President Barack Obama today warned North Korea not to go through with its plan to test a long-range missile next month but was clearly uncertain about what to do about it. His frustration was evident in the vagueness of his threat to hold back on 240,000 tons of food aid promised in a deal reached by US and North Korean envoys on Feb. 29.
Obama did not say specifically that the US would refuse to provide the food. Rather, he hinted, it would be “difficult to move forward with that package if they showed themselves unable to meet commitments even a month later.”
The view that launching the rocket would be “a clear violation,” as Mr. Obama put it, of the deal in which North Korea declared a moratorium on long-range missile and nuclear tests dominated his meeting with South Korea’s President Lee Myong-bak on the eve of a two-day nuclear security summit of leaders of more than 50 countries.
The summit is about nuclear terrorism and accidents, not the nuclear programs of either North Korea or Iran, which have cooperated with one another in exchanging components and technology. Nonetheless, worries about North Korea were sure to take up most of the time of the leaders outside the formal conference.
The most significant conversation may be that between Obama and China’s President Hu Jintao. Obama made clear he would press hard for Mr. Hu to get tough with North Korea about its plans to fire off the rocket around the time of massive celebrations on April 15 of the centennial of the birth of Kim Il-sung, grandfather of North Korea’s young “supreme leader” Kim Jong-un.
“Rewarding bad behavior, turning a blind eye, trying to paper over provocative acts obviously is not working,” said Obama. He believed China did not “want to see North Korea with a nuclear weapon,” but “the question is what the Chinese are doing” to get North Korea to adopt a different approach.
In that spirit, Obama showed his solidarity with President Lee after getting back from a quick visit to the demilitarized zone between the two countries. The visit to the DMZ came as reaffirmation of the US-Korean alliance as well as appreciation of the role of the 28,500 US troops still based in Korea.
After peering through binoculars into North Korea, Obama returned to this capital 40 miles below the North-South line armed with a warning of “the real consequence” if the North fires the rocket. North Korea, he said, “will have missed an opportunity ... to take a different path from the one they’re taking.”
North Korea insists it wants to launch the rocket solely to put a satellite into orbit, but experts here do not accept that claim since North Korea conducted similar tests in August 1998 and April 2009.
The widespread view is that Kim Jong-un, in his late 20s, sees next month’s test as a way to solidify his power. “The new leader has to stabilize his position by showing his capability,” says Kim Keung-koo, a nuclear physicist with the Korea Atomic Energy Research Institute.
Dr.

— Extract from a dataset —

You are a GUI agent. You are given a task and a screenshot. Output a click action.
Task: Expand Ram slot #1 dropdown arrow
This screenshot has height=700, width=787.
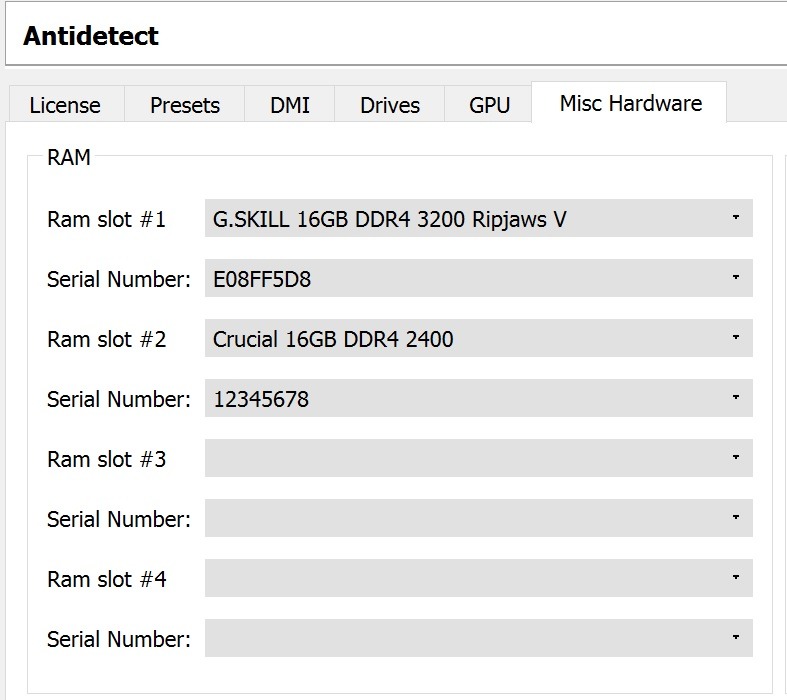tap(735, 218)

Kim Chang-kyu, a nuclear scientist at the same institute, says North Korea “has the possibility” of firing a nuclear warhead if they can bring it down to a small size but “they are only at the beginning stage.”
Obama’s visit to the demilitarized zone dramatized a confrontation that has persisted since the Korean War ended with an armistice in July 1953.
Clad in a dark windbreaker, Obama looked across the DMZ from Observation Post Ouelette, named for an American soldier killed in the early months of the Korean War in 1950. North Korea, he observed, was “like a time warp, a country that missed 40 to 50 years of progress” and was unable do anything for the “well-being for its people.”
Just south of the DMZ, a 2.5-mile wide strip that stretches across the Korean peninsula, he chatted with US troops sharing duties with South Koreans in and around the truce village of Panmunjom on the North-South line.
“I could not be prouder of what you’re doing,” he told about 50 of them in the mess hall. “You guys are at freedom’s frontier.”
While he was there, reports circulated here that North Korea was already rolling its rocket by train to the launch site.
“The situation remains unsettled,” said Obama, asked what he thought of Kim Jong-un. “It’s not clear who’s calling the shots.” Whoever’s in charge, he surmised, “they have not yet made that strategic pivot where they say what they’re doing is not working.”